NVIDIA GPU开发环境完整搭建教程
CUDA(Compute Unified Device Architecture)是NVIDIA推出的并行计算平台和编程模型,允许开发者使用NVIDIA GPU进行通用计算。它是深度学习、科学计算和大规模数据处理的基础。
在安装前,请确认各组件版本之间的兼容性:
| CUDA版本 | 驱动版本要求 | 支持的GPU架构 | 推荐用途 |
|---|---|---|---|
| CUDA 12.x | >= 525.60.13 | Ampere, Hopper, Ada | 新项目首选 |
| CUDA 11.8 | >= 450.80.02 | Turing, Ampere, Hopper | 稳定版本 |
| CUDA 11.3 | >= 450.80.02 | Pascal, Turing, Ampere | 兼容性考虑 |
# 查看GPU型号
lspci | grep -i nvidia
# 查看NVIDIA驱动状态
nvidia-smi
# 查看GPU详细信息
nvidia-smi -q
# Ubuntu/Debian
sudo apt-get update
sudo apt-get install -y build-essential dkms
# CentOS/RHEL
sudo yum groupinstall -y "Development Tools"
sudo yum install -y kernel-devel-$(uname -r) kernel-headers-$(uname -r)
# 创建黑名单文件
echo "blacklist nouveau
options nouveau modeset=0" | sudo tee /etc/modprobe.d/blacklist-nouveau.conf
# 更新initramfs
sudo update-initramfs -u
# 重启系统
sudo reboot
# Ubuntu - 添加graphics-drivers PPA
sudo add-apt-repository ppa:graphics-drivers/ppa
sudo apt-get update
ubuntu-drivers devices # 查看推荐驱动
sudo ubuntu-drivers autoinstall # 自动安装推荐驱动
# 或安装特定版本
sudo apt-get install -y nvidia-driver-535
# 下载驱动(以535.104.05为例)
wget https://us.download.nvidia.com/XFree86/Linux-x86_64/535.104.05/NVIDIA-Linux-x86_64-535.104.05.run
# 进入文本模式安装
sudo systemctl isolate multi-user.target
sudo chmod +x NVIDIA-Linux-x86_64-535.104.05.run
sudo ./NVIDIA-Linux-x86_64-535.104.05.run
# 重启图形界面
sudo systemctl start graphical.target
# 检查驱动版本
nvidia-smi
# 预期输出示例
+---------------------------------------------------------------------------------------+
| NVIDIA-SMI 535.104.05 Driver Version: 535.104.05 CUDA Version: 12.2 |
|-----------------------------------------+----------------------+----------------------+
| GPU Name Persistence-M | Bus-Id Disp.A | Volatile Uncorr.

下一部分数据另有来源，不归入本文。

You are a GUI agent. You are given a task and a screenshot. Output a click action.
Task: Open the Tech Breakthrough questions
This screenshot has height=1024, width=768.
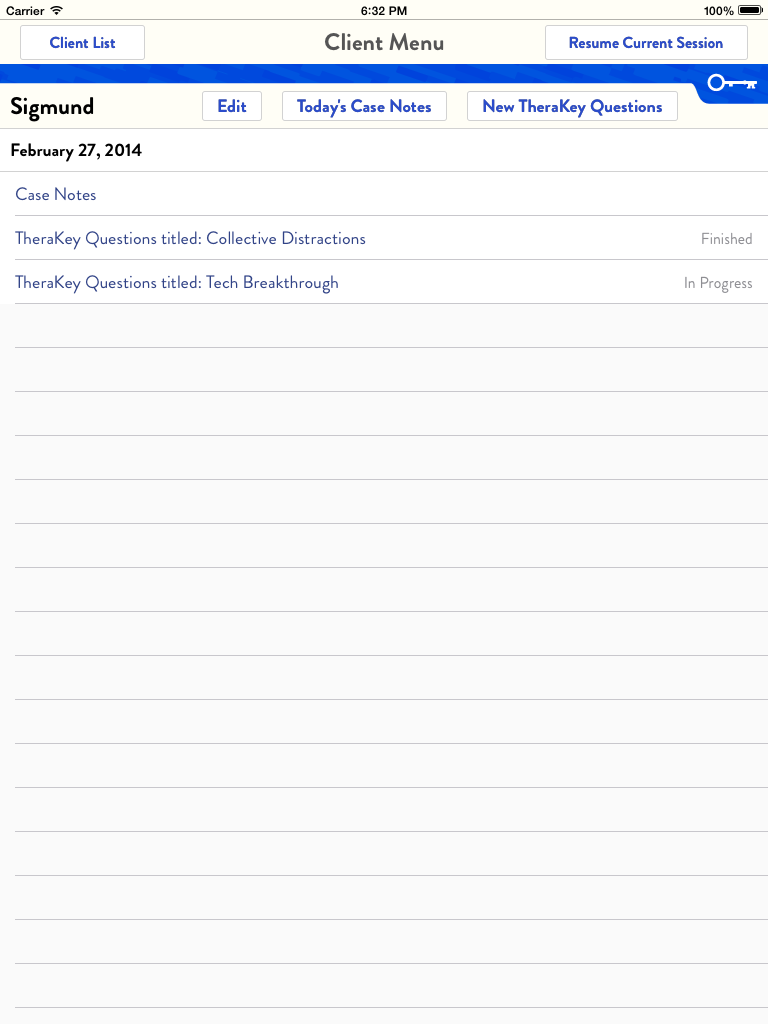(x=177, y=283)
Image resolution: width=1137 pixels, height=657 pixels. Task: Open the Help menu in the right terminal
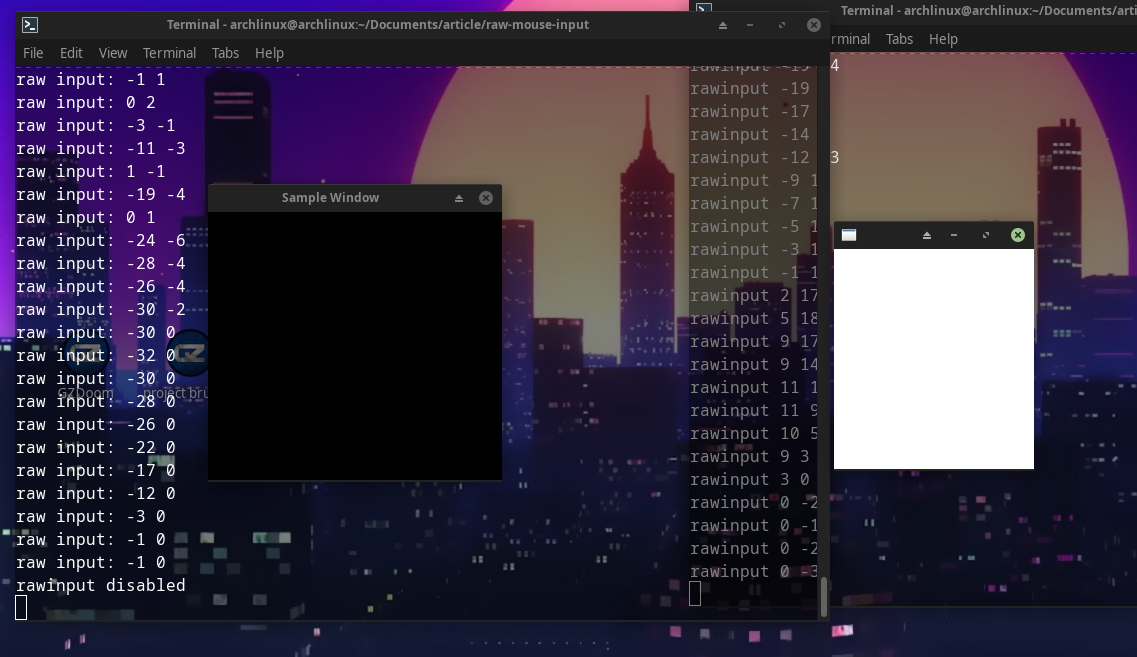943,39
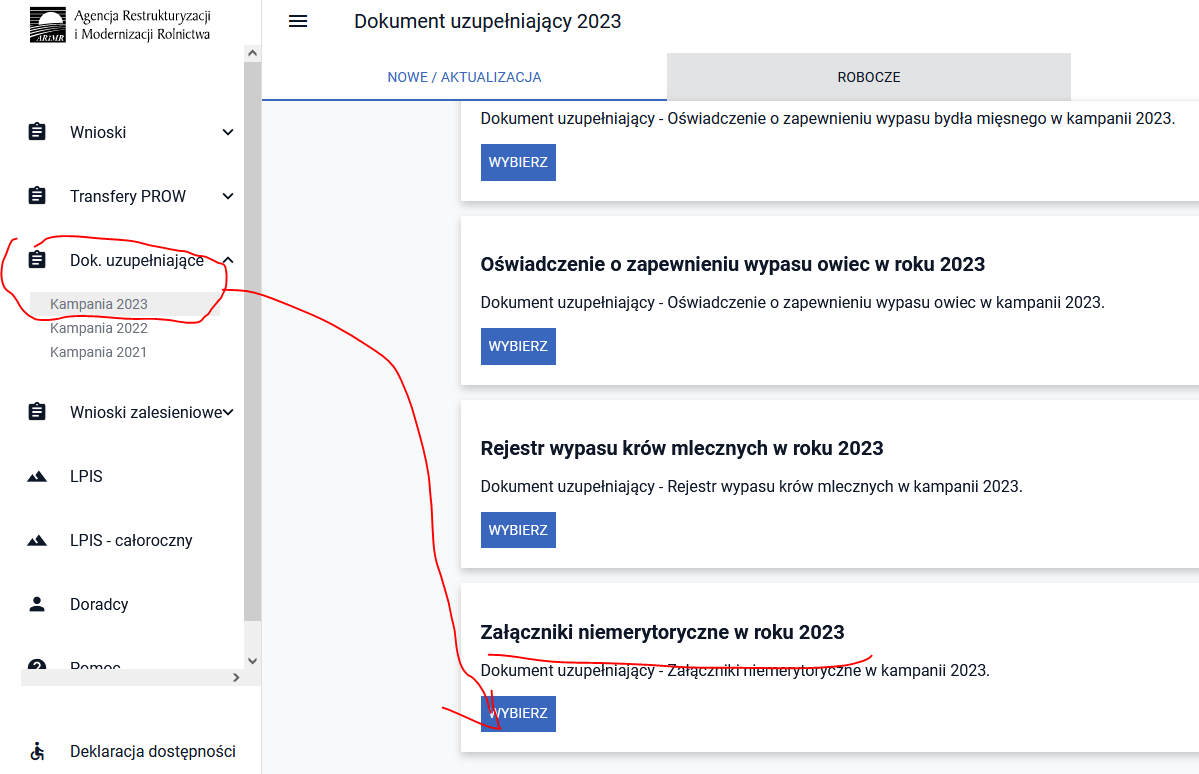This screenshot has width=1199, height=774.
Task: Click the Deklaracja dostępności accessibility icon
Action: [x=37, y=751]
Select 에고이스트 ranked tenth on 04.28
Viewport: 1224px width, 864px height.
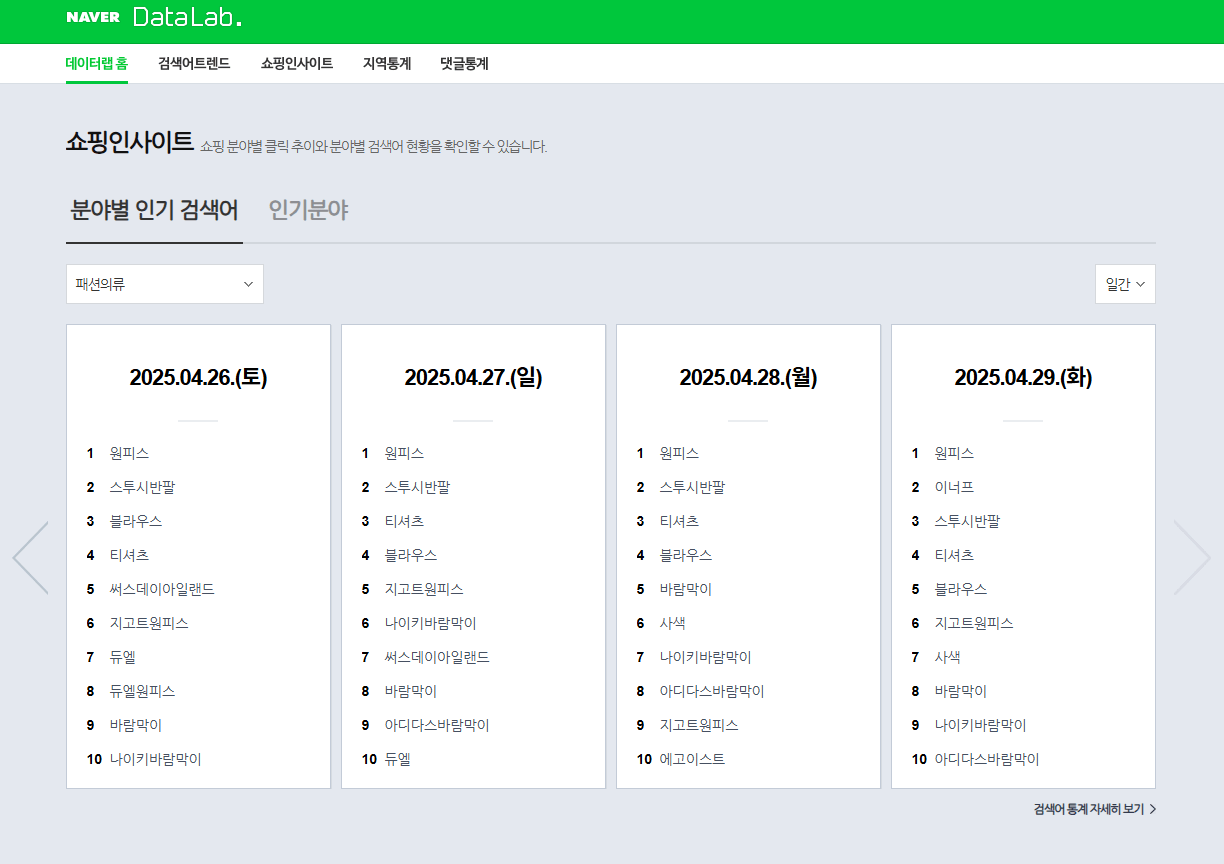(x=692, y=759)
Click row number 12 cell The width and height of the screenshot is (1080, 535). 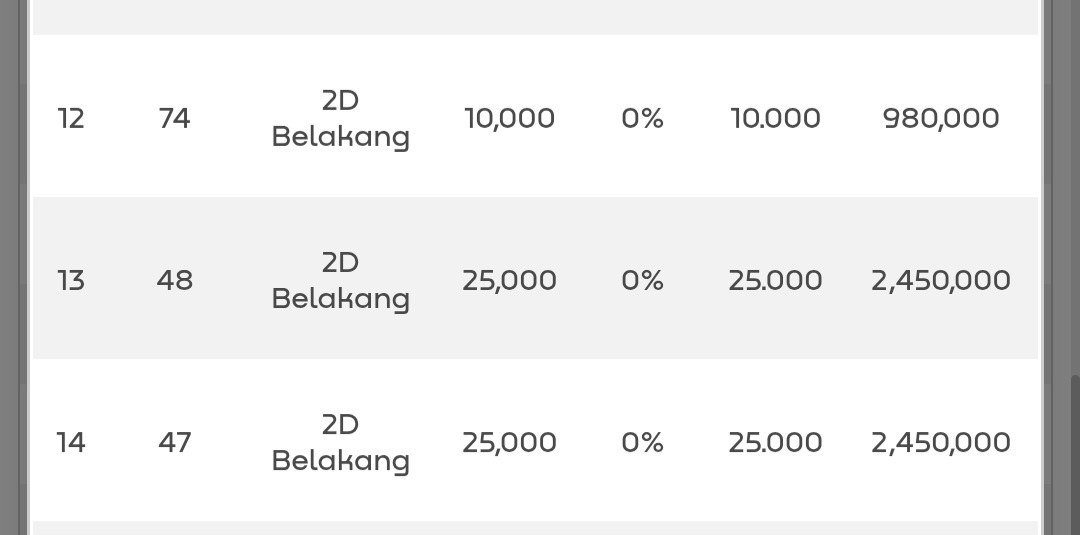click(71, 118)
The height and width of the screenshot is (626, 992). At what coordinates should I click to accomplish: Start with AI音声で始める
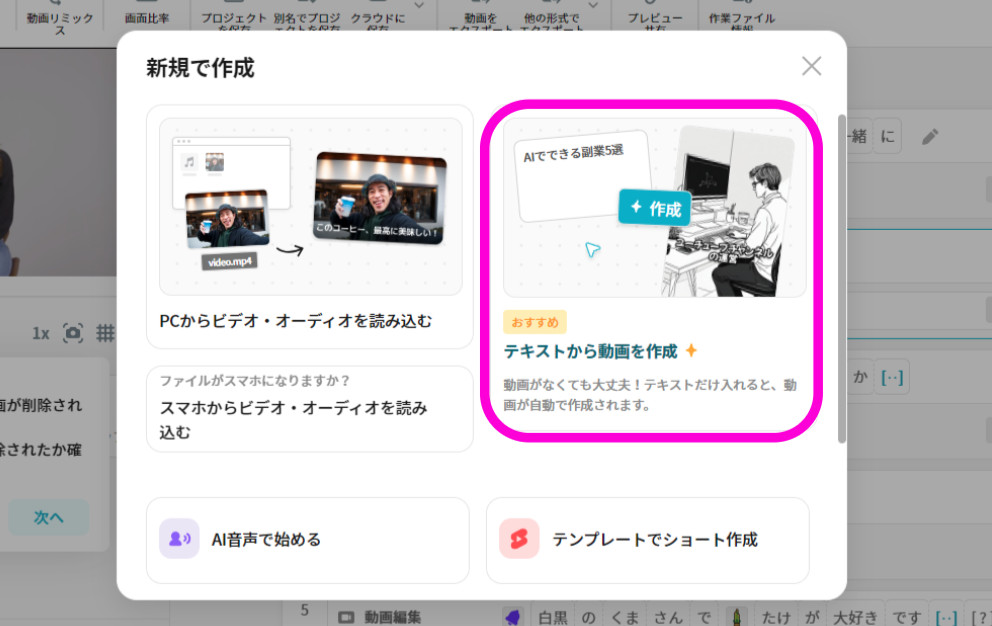pyautogui.click(x=307, y=540)
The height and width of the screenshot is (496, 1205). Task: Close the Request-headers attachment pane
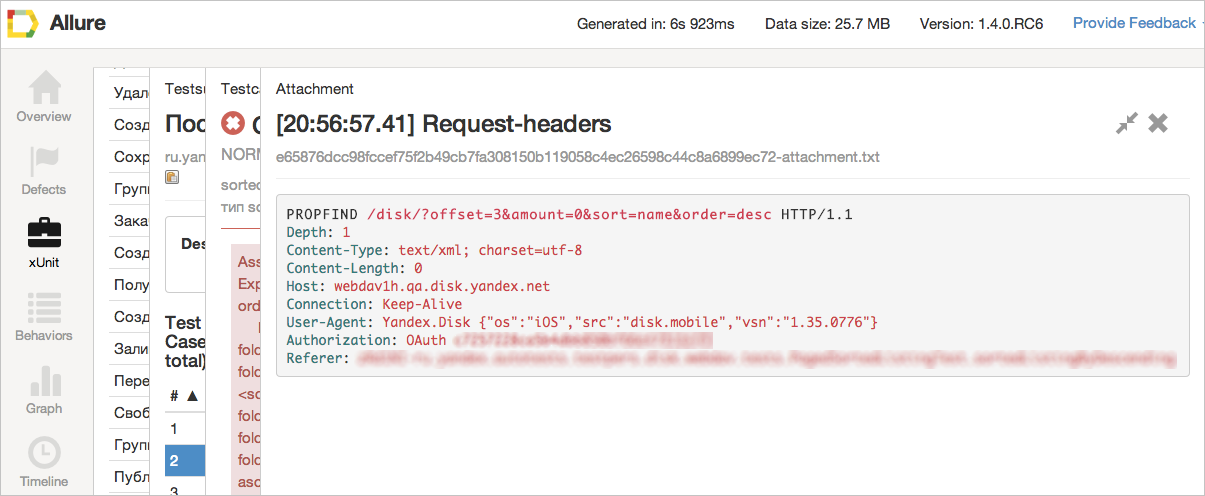coord(1158,124)
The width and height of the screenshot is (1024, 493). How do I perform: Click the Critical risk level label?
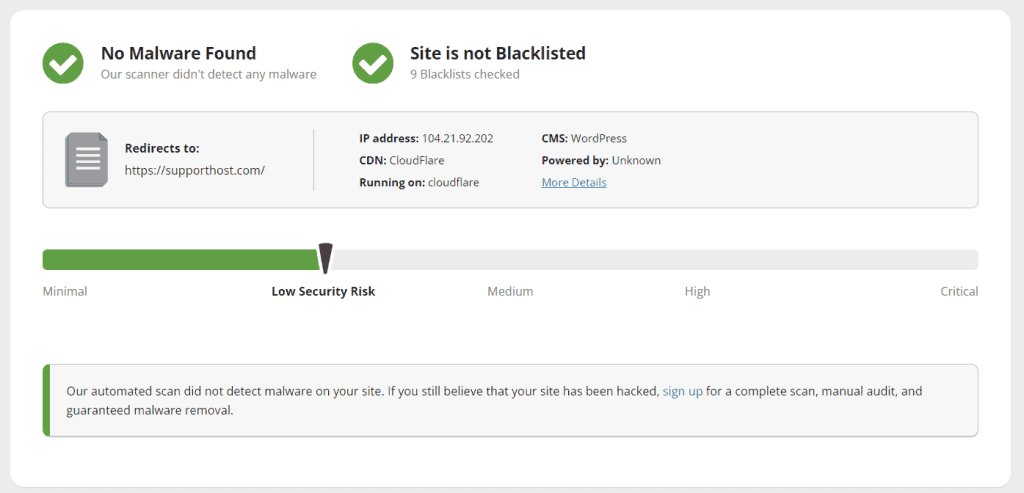coord(959,291)
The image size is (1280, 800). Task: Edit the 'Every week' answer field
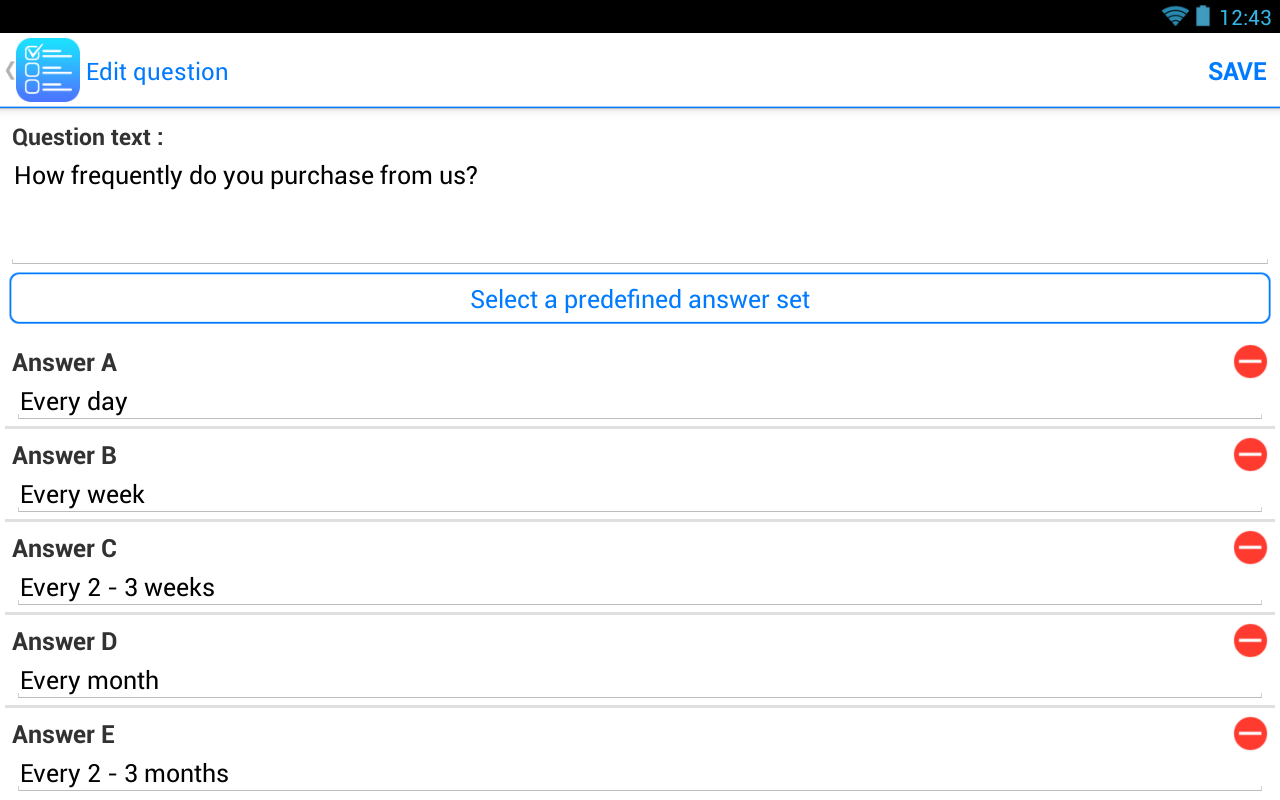pyautogui.click(x=640, y=495)
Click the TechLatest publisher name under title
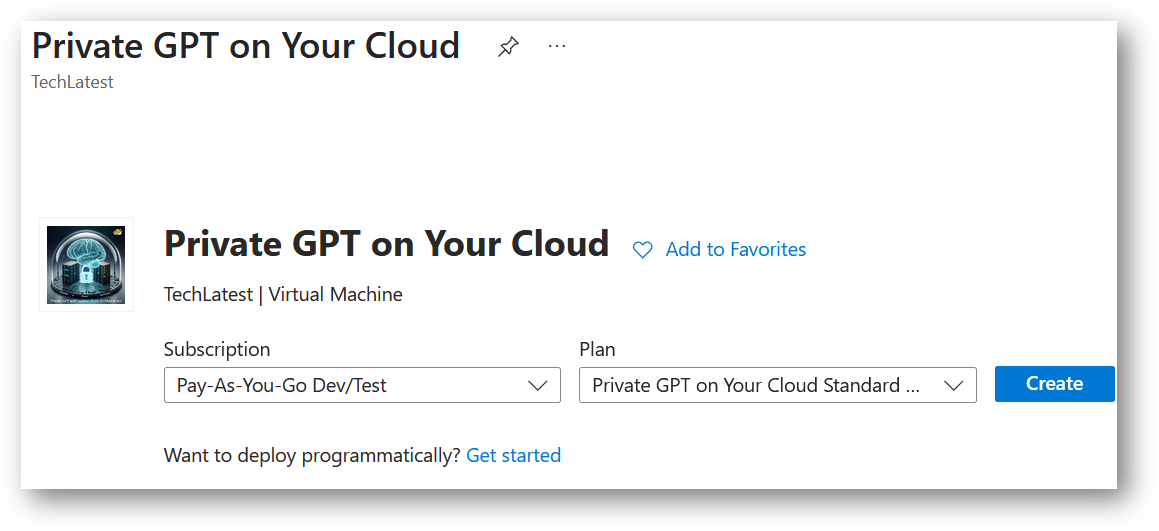This screenshot has width=1159, height=531. point(73,82)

ECC |
| Fan Temp Perf Pwr:Usage/Cap | Memory-Usage | GPU-Util Compute M. |
| | | MIG M. |
|=========================================+======================+======================|
| 0 NVIDIA A100 80GB On | 00000000:00:04.0 Off | 0 |
| N/A 35C P0 45W / 300W | 0MiB / 81920MiB | 0% Default |
+-----------------------------------------+----------------------+----------------------+
# 下载CUDA Toolkit 12.2
wget https://developer.download.nvidia.com/compute/cuda/12.2.0/local_installers/cuda_12.2.0_535.54.03_linux.run
# 执行安装
sudo sh cuda_12.2.0_535.54.03_linux.run
# 安装选项:
# - 取消勾选"Install NVIDIA Driver"(已单独安装)
# - 保持其他默认选项
# 添加NVIDIA仓库
wget https://developer.download.nvidia.com/compute/cuda/repos/ubuntu2204/x86_64/cuda-keyring_1.1-1_all.deb
sudo dpkg -i cuda-keyring_1.1-1_all.deb
sudo apt-get update
# 安装CUDA Toolkit
sudo apt-get install -y cuda-toolkit-12-2
# 安装完成后,添加环境变量
echo 'export PATH=/usr/local/cuda-12.2/bin${PATH:+:${PATH}}' >> ~/.bashrc
echo 'export LD_LIBRARY_PATH=/usr/local/cuda-12.2/lib64${LD_LIBRARY_PATH:+:${LD_LIBRARY_PATH}}' >> ~/.bashrc
source ~/.bashrc
# 检查CUDA版本
nvcc --version
# 编译并运行示例程序
cp -r /usr/local/cuda/samples ~/cuda-samples
cd ~/cuda-samples/1_Utilities/deviceQuery
make
./deviceQuery
# 预期输出末尾显示:Result = PASS
访问 NVIDIA cuDNN下载页面,下载与CUDA版本匹配的cuDNN库。
# 解压下载的文件
tar -xvf cudnn-linux-x86_64-8.9.5.30_cuda12-archive.tar.xz
# 复制文件到CUDA目录
sudo cp cudnn-linux-x86_64-8.9.5.30_cuda12-archive/include/cudnn*.h /usr/local/cuda/include
sudo cp cudnn-linux-x86_64-8.9.5.30_cuda12-archive/lib/libcudnn* /usr/local/cuda/lib64
sudo chmod a+r /usr/local/cuda/include/cudnn*.h /usr/local/cuda/lib64/libcudnn*
# 验证安装
cat /usr/local/cuda/include/cudnn_version.h | grep CUDNN_MAJOR -A 2
# 下载Miniconda
wget https://repo.anaconda.com/miniconda/Miniconda3-latest-Linux-x86_64.sh
bash Miniconda3-latest-Linux-x86_64.sh
# 创建虚拟环境
conda create -n pytorch python=3.10
conda activate pytorch
# CUDA 12.1版本
conda install pytorch torchvision torchaudio pytorch-cuda=12.1 -c pytorch -c nvidia
# 或使用pip
pip install torch torchvision torchaudio --index-url https://download.pytorch.org/whl/cu121
# 验证PyTorch GPU可用
python -c "import torch; print(f'PyTorch版本: {torch.__version__}'); print(f'CUDA可用: {torch.cuda.is_available()}'); print(f'GPU数量: {torch.cuda.device_count()}')"
# TensorFlow 2.x GPU版本
pip install tensorflow
# 验证TensorFlow GPU
python -c "import tensorflow as tf; print(f'TF版本: {tf.__version__}'); print(f'GPU列表: {tf.config.list_physical_devices(\"GPU\")}')"
# 添加仓库
distribution=$(. /etc/os-release;echo $ID$VERSION_ID)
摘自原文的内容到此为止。